▸ Problem description: Write out every row below again, requests included, but multiply each click coordinate in the answers by 1.2 and round to whole numbers, with halves going up. Leave the pictures out.
---------- Dataset excerpts
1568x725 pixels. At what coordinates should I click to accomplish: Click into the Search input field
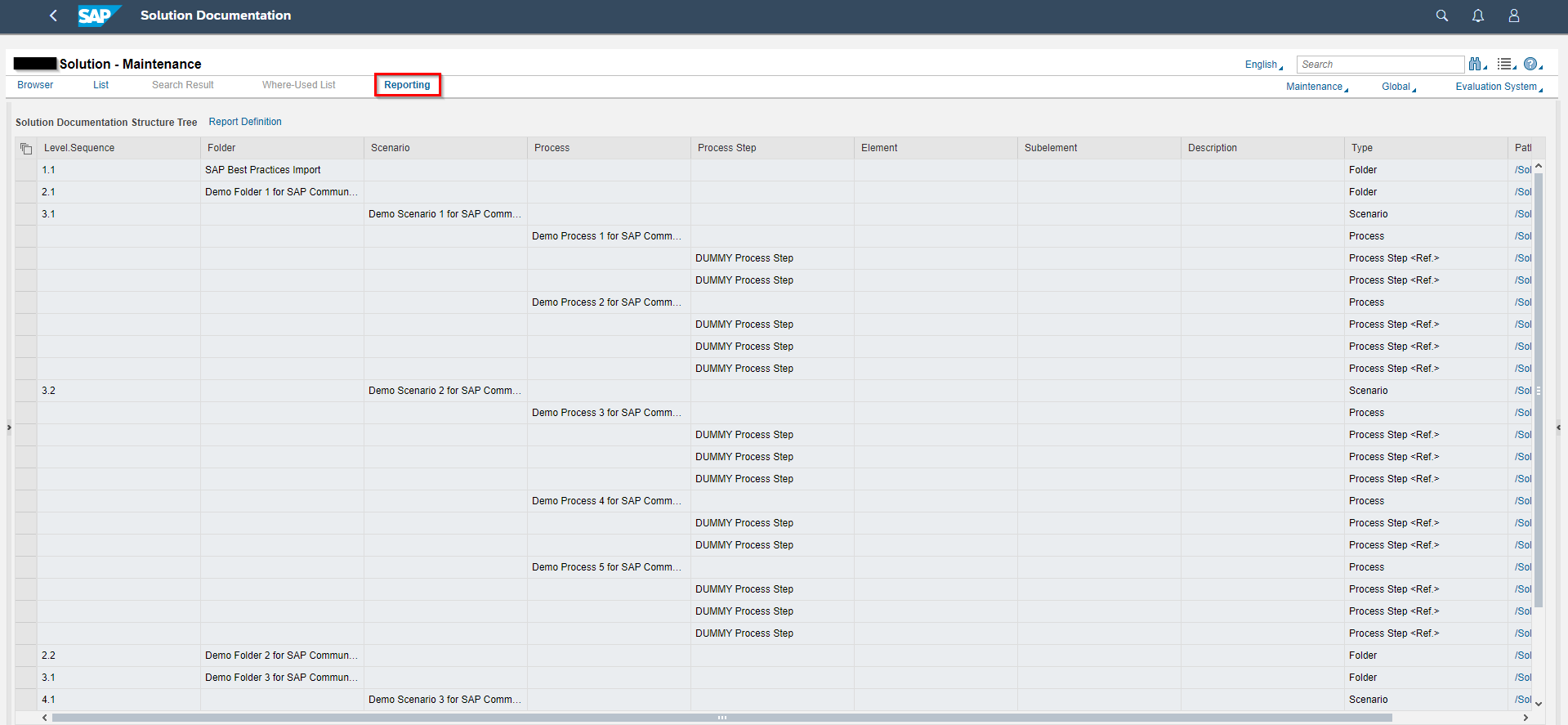pyautogui.click(x=1379, y=65)
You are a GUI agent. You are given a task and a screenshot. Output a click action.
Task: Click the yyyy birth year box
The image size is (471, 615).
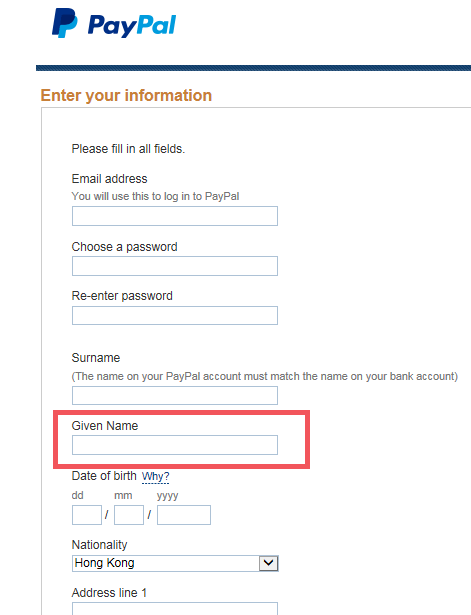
--------------------
▸ Exercise solution:
1568x725 pixels. At what coordinates should I click to accomplish: Click into the Search input field
pyautogui.click(x=1655, y=78)
You are a GUI agent. You are given a task and a screenshot. Output a click action.
Task: Click the yyyy birth year box
The image size is (471, 615).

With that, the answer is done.